Далмау, взмахнув рукой, перебил ее.
– Нет. Это тут ни при чем, ведь есть много… очень много священников, посвятивших себя преподаванию, благотворительности и здравоохранению. Они работают безвозмездно. Отдают себя избранному делу, как преподобный Жазинт. Надо признать это.
– И отречься от наших пролетарских принципов? – резко прервала его Эмма. – Наши отцы погибли, защищая эти идеалы! Как же классовая борьба?

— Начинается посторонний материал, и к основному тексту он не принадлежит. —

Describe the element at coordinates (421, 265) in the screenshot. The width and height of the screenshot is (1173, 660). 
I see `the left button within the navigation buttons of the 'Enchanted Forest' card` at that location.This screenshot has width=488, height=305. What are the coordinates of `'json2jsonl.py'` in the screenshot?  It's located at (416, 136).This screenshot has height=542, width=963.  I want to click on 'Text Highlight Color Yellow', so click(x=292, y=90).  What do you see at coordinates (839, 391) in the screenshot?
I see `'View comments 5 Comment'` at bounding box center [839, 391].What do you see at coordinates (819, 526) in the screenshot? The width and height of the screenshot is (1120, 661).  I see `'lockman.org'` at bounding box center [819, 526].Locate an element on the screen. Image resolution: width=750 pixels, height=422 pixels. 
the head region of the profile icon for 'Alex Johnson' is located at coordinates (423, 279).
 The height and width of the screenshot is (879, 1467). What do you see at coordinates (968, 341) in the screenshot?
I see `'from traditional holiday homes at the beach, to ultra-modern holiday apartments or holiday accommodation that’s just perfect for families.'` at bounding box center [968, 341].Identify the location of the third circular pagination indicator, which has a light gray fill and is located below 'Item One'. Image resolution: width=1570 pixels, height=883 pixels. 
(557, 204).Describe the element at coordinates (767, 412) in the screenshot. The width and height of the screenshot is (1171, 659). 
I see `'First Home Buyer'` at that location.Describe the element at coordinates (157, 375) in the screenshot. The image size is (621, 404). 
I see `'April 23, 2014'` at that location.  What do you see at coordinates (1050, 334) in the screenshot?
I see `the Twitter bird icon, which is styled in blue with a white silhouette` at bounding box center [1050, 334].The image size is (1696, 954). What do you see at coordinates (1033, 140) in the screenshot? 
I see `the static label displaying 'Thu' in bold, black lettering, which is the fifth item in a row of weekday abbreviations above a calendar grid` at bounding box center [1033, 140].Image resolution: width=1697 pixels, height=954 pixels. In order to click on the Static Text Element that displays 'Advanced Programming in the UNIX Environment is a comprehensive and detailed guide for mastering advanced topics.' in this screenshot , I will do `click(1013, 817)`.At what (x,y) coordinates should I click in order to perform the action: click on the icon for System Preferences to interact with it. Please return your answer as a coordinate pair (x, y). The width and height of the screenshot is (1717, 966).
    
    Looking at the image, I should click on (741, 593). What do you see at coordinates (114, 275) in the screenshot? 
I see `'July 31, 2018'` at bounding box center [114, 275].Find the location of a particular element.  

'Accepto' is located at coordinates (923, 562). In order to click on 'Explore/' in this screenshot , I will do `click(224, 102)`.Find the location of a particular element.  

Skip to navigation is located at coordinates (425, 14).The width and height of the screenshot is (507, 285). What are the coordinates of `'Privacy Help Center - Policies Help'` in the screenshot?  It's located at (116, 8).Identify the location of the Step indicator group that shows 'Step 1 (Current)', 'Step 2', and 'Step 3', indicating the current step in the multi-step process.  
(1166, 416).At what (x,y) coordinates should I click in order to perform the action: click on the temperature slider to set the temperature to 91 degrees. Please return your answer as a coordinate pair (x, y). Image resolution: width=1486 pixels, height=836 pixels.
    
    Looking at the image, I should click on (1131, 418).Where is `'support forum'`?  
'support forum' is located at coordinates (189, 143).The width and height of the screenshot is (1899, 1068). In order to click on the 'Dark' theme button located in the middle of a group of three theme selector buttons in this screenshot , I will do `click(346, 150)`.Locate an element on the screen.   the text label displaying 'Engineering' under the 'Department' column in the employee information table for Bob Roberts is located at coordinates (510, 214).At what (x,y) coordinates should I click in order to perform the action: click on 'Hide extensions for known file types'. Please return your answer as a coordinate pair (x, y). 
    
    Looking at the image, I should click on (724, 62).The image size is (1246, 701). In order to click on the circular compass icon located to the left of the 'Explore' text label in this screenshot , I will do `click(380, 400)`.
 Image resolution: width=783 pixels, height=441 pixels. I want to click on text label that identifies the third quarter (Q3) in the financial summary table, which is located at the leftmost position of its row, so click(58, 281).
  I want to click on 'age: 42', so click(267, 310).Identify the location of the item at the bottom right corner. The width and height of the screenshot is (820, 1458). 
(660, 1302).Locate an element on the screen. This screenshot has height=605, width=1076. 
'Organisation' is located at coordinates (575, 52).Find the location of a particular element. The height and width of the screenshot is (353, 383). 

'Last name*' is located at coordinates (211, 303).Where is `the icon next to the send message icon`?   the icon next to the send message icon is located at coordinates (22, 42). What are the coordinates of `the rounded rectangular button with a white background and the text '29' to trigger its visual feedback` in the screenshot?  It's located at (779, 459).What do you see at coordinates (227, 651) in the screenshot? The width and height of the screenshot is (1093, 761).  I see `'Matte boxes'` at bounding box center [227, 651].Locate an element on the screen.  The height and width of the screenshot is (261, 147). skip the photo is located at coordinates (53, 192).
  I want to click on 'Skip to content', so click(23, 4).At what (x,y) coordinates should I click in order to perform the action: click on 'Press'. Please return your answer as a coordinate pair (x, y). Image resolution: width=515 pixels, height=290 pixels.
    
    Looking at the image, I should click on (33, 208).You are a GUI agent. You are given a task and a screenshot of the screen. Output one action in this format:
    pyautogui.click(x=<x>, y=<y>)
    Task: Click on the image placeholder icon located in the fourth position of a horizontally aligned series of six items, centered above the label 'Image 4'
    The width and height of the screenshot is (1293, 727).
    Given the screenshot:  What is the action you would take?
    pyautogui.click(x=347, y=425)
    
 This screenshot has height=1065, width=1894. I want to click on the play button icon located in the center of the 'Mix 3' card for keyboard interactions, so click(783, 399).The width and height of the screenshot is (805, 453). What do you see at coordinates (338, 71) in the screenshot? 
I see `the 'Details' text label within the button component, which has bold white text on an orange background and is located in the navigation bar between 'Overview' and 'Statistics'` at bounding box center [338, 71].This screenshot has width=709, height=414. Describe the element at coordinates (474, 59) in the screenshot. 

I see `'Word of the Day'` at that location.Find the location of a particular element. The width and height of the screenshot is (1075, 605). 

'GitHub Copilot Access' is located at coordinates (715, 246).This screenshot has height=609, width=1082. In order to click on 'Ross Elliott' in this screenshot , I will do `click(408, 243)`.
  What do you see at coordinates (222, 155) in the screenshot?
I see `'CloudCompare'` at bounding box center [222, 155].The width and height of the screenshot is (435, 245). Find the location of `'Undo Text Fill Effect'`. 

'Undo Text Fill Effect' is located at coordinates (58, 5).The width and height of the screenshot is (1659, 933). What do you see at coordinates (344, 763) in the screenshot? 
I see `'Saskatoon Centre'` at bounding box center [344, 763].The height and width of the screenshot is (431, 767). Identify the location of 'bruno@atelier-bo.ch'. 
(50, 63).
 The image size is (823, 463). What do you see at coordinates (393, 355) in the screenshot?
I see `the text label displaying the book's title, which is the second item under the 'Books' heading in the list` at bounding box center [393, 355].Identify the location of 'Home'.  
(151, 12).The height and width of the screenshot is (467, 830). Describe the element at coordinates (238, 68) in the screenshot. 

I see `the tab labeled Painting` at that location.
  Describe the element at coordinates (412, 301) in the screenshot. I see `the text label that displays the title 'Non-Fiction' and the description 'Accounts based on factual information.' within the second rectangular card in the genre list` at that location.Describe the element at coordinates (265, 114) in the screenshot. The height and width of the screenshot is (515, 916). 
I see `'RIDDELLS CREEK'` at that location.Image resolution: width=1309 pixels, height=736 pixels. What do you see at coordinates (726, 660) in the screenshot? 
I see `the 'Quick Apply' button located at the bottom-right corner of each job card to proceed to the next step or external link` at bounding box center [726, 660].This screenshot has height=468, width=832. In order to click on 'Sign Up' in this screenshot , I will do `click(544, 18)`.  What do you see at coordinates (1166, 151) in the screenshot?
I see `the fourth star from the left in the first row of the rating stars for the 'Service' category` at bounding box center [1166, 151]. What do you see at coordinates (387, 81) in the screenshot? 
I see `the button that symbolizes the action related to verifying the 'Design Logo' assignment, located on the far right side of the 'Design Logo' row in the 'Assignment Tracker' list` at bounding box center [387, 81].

До самого конца 1901 года Эмма ходила на уроки в приют монахинь Доброго Пастыря. Вставала до рассвета, чтобы успеть к шести утра. Привратница впускала ее и уже не сопровождала. Эмма слышала, как резвятся интернатские, иногда натыкалась на какую-нибудь из девиц или видела их в окнах, когда подходила к зданию, но стоило ей войти, как сестра Инес, всегда пунктуальная, уводила ее в комнату, удаленную от шума и беготни, и продолжала процесс ее обращения в христианство. Никто не усомнился в том, что она – сестра Далмау. У них и не было на то никакой причины.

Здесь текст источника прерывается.